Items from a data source
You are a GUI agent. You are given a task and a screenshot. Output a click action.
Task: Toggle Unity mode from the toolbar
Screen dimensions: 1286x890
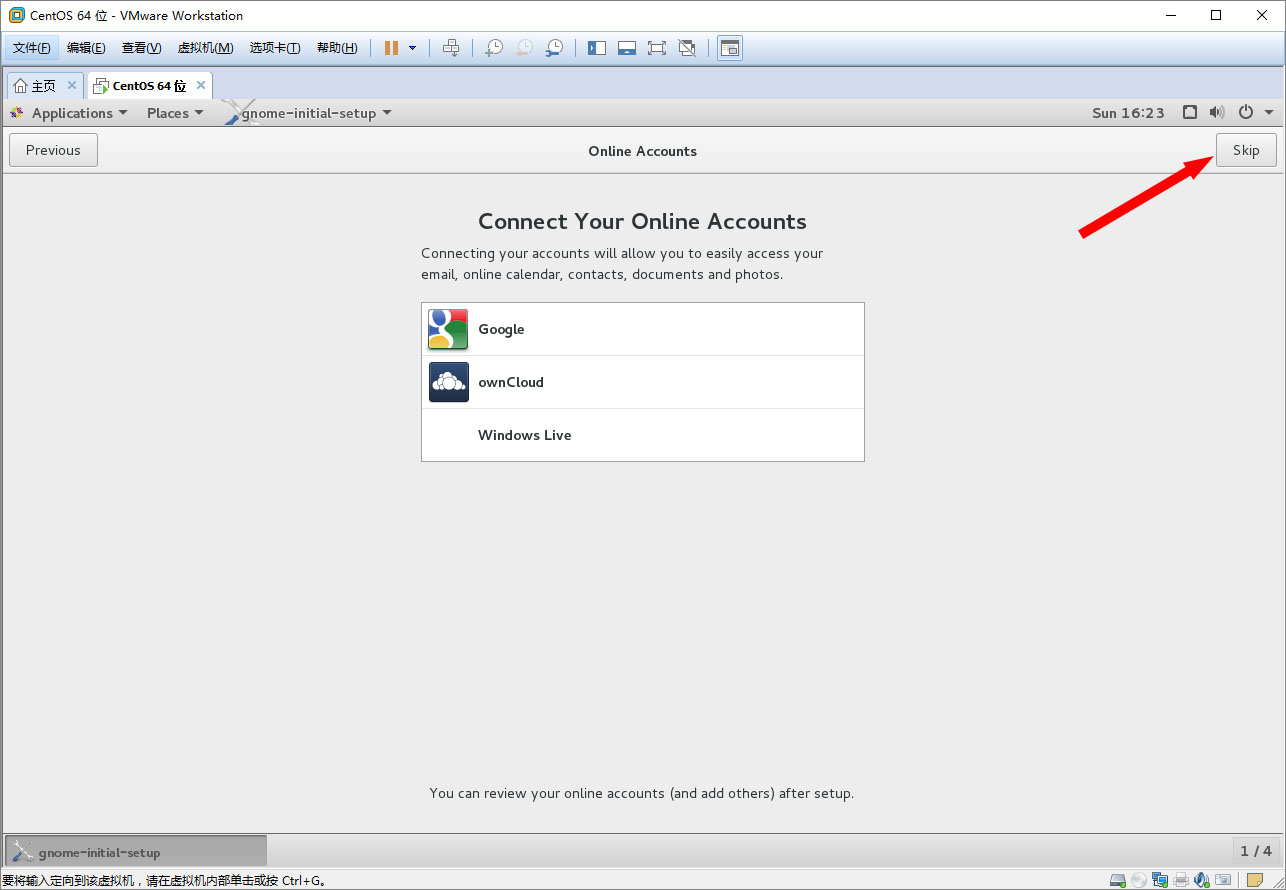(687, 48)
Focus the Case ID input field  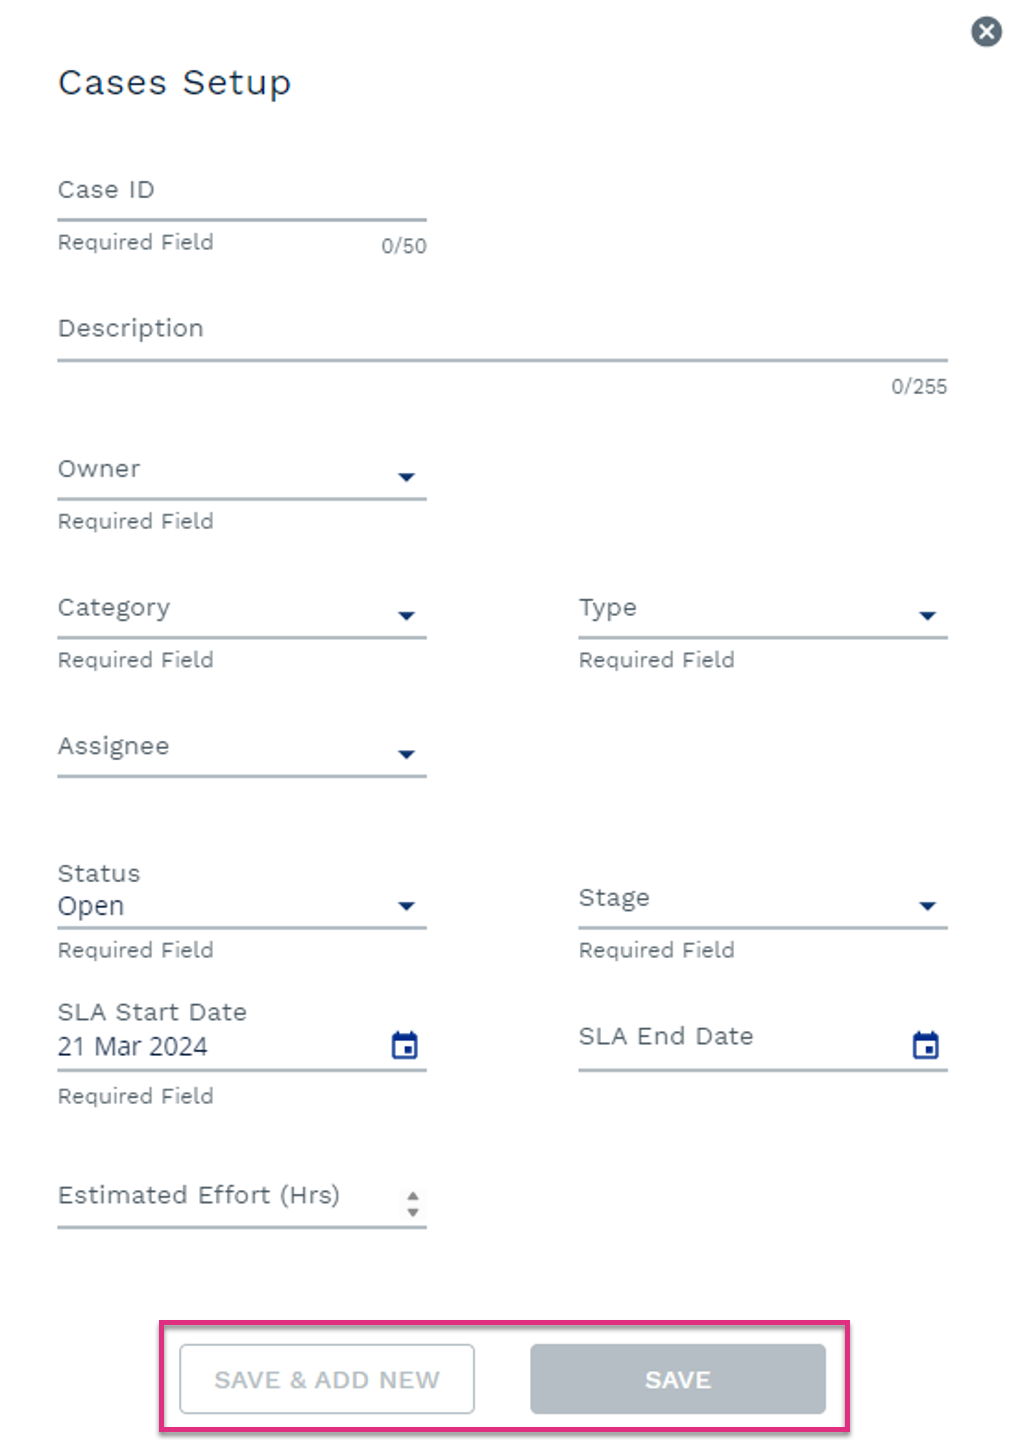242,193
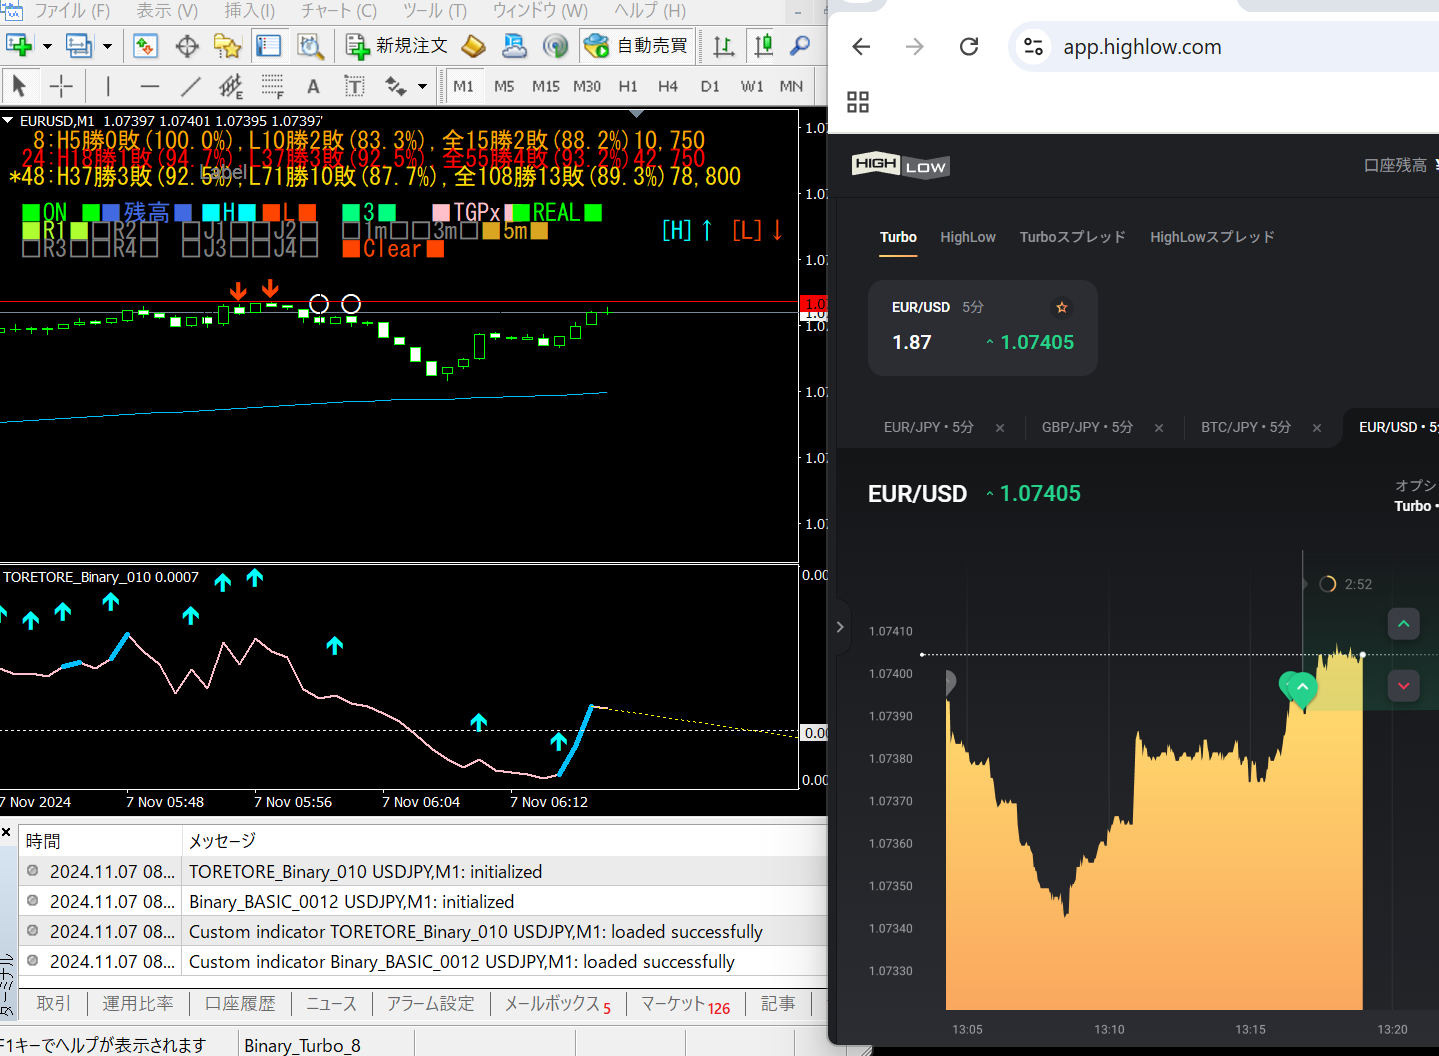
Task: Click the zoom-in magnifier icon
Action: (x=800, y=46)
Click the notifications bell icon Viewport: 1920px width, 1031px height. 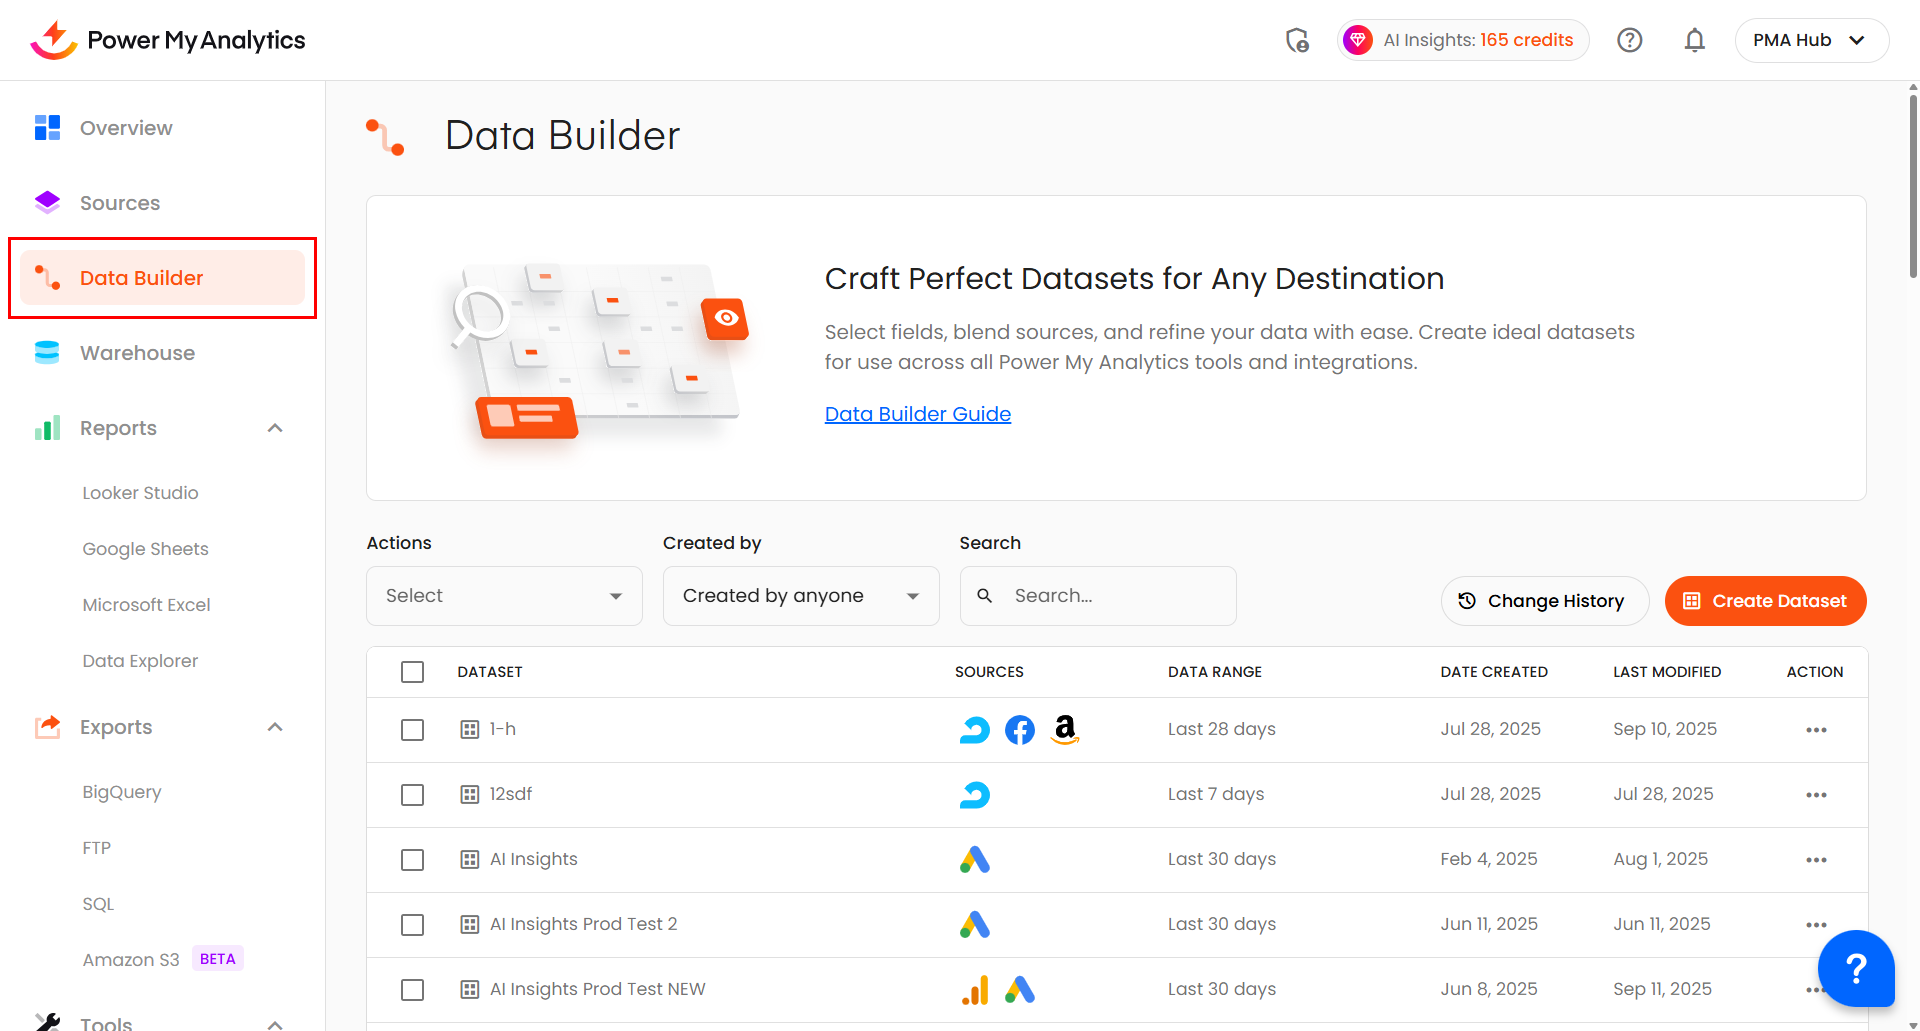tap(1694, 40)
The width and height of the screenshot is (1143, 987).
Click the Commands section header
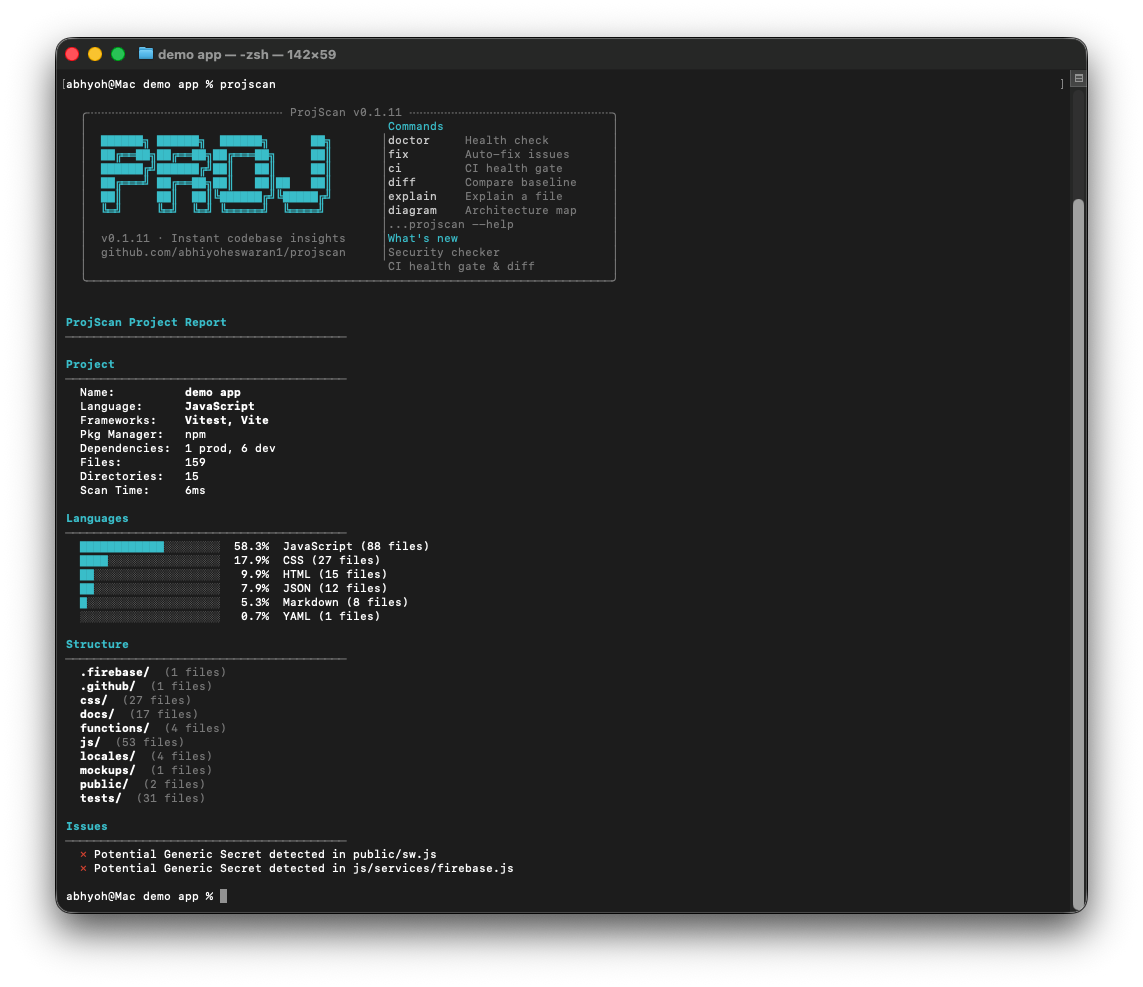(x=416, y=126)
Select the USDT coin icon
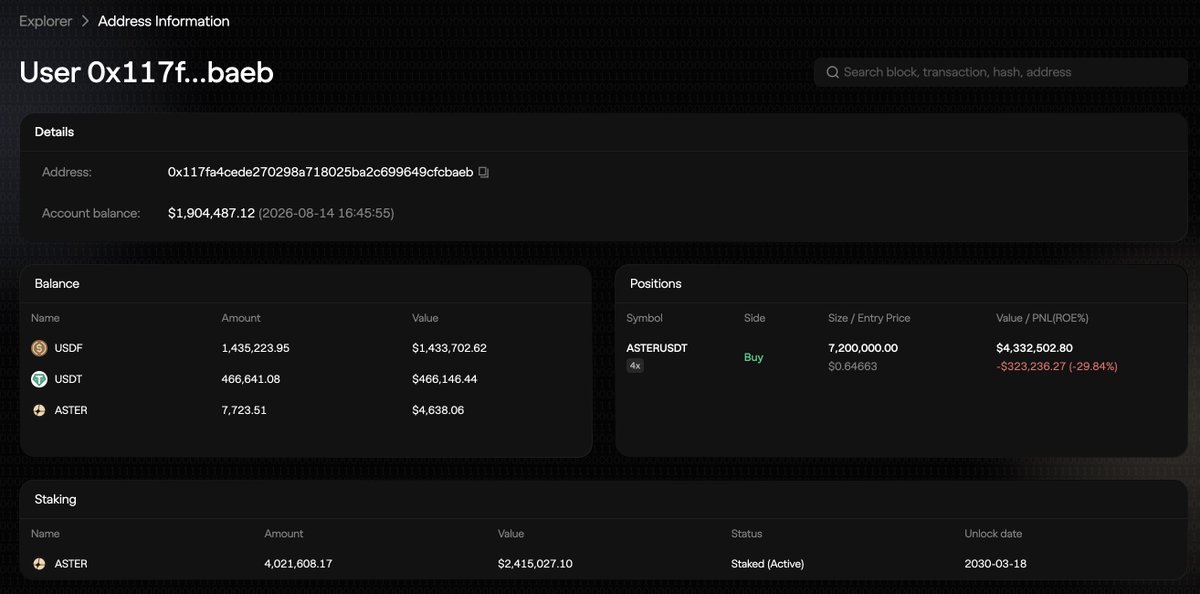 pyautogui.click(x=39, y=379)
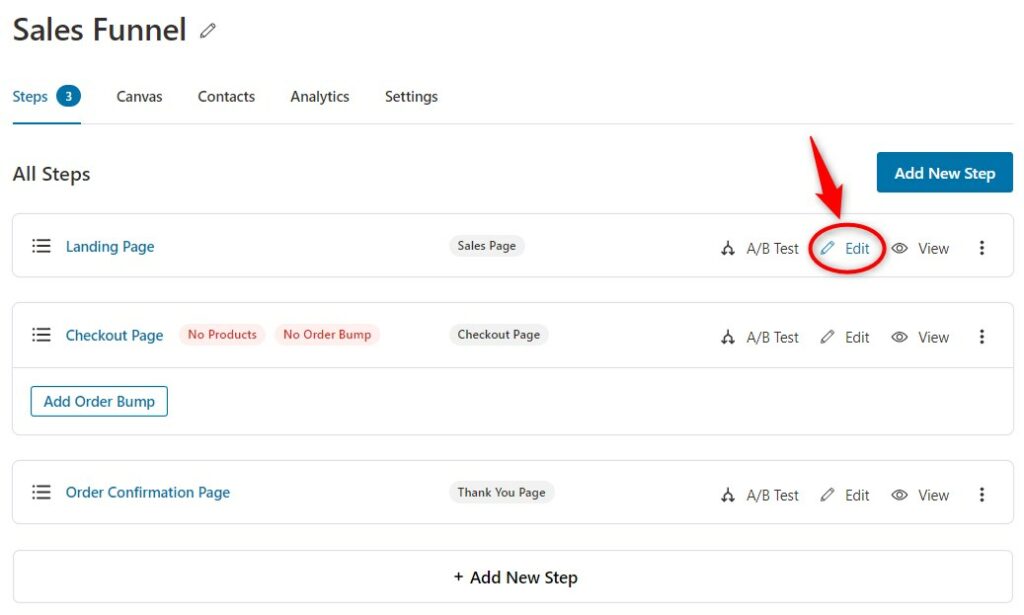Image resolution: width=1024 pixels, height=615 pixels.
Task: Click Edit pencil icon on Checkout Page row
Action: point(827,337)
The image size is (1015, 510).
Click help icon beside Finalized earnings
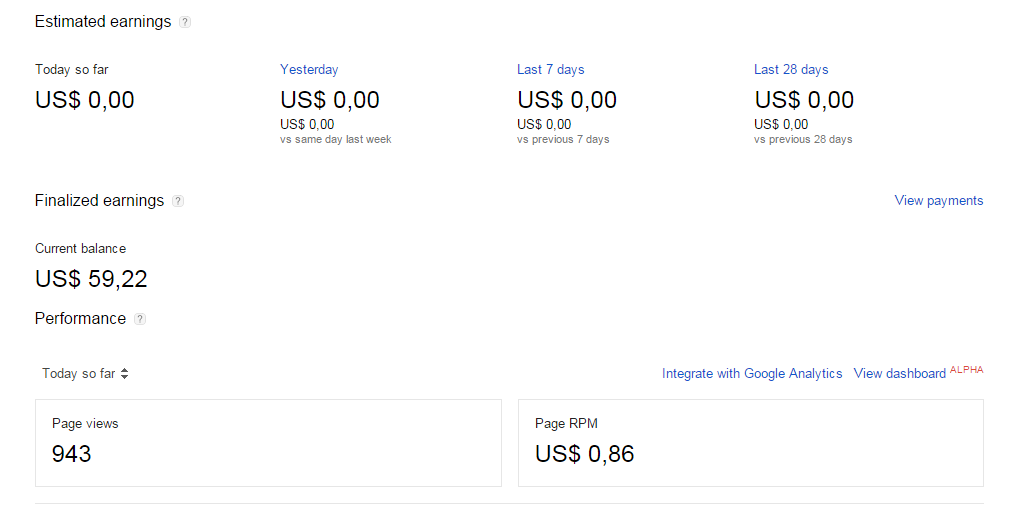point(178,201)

WORK INSTRUCTIONS: Nothing but the lines from the line containing "Click the Commands section header" through the last line of the records above should be written out, exactly and without the pictures.

OUTPUT OF THE EXERCISE:
Click the Commands section header
(x=416, y=126)
Select the USDT coin icon
 pyautogui.click(x=39, y=379)
Image resolution: width=1024 pixels, height=615 pixels.
Task: Click Edit pencil icon on Checkout Page row
Action: point(827,337)
The image size is (1015, 510).
Click help icon beside Finalized earnings
point(178,201)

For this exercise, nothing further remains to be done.